Abstract

Steam-Assisted Gravity Drainage or SAGD is a widely tested method for producing bitumen from oil sands (tar sands). Several analytical treatments of the basic process have been reported. In a typical model, the focus is on bitumen drainage ahead of an advancing steam-oil interface with no recourse to the steam injection rate – which is worked out after the fact.In this study, a comprehensive analytical model of the SAGD process in relation to constant injection rate, for the first time, was developed encompassing steam chamber rise, sideways expansion, and the confinement phases to evaluate the SAGD performance. The model is called Comprehensive Constant Heat Injection (CCHI). The accumulated heat ahead of the front plays a crucial role in SAGD modeling in order to find the advancing front velocity. There is a reciprocal relation between the advancing front velocity and the amount of stored heat ahead of the front. Considering the equilibrium situation for thermal recovery methods with dominant gravity drainage driving force, the advancing front velocity is responsible for heat accumulation ahead of the front, and in turn, the heated oil drains down to the production well and advances the front. Therefore, the key point in the modeling is to determine the advancing front movement that satisfies heat and mass balances over the system under equilibrium. In the CCHI model, after the rising chamber reaches the reservoir top, steam is injected at a constant rate into the system which is the case in the most field applications, and it provides heat for the growing steam chamber size, increasing heat loss, and heat flow by conduction ahead of the front. Unlike previous works, the steam chamber growth is maximum at the beginning of the sideways expansion phase with growth and oil production rate decreasing with time.

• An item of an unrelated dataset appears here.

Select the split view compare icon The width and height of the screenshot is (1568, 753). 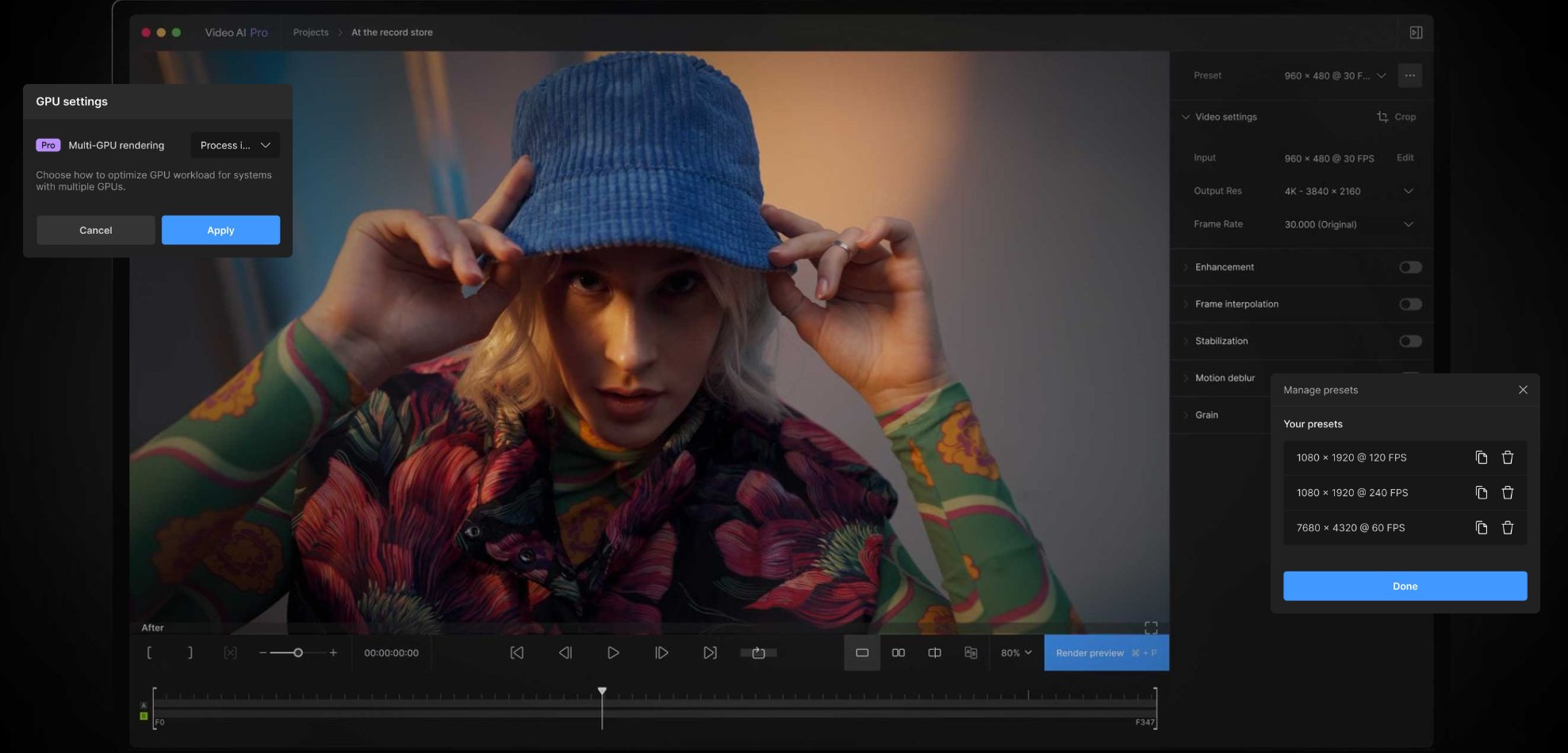pyautogui.click(x=934, y=652)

It is believed that the inclusion of increasing heat loss and interface extension with time, ignored in previous works, into energy and mass balances results in decreasing steam chamber velocity. In this model, it is the first time that the SAGD oil rate is directly related to the steam injection rate. Some interesting analysis of a SAGD process can be extracted from the model. Also, the approach provides a tool for quick field-scale optimization and performance predictions instead of using extremely time-consuming thermal numerical simulators.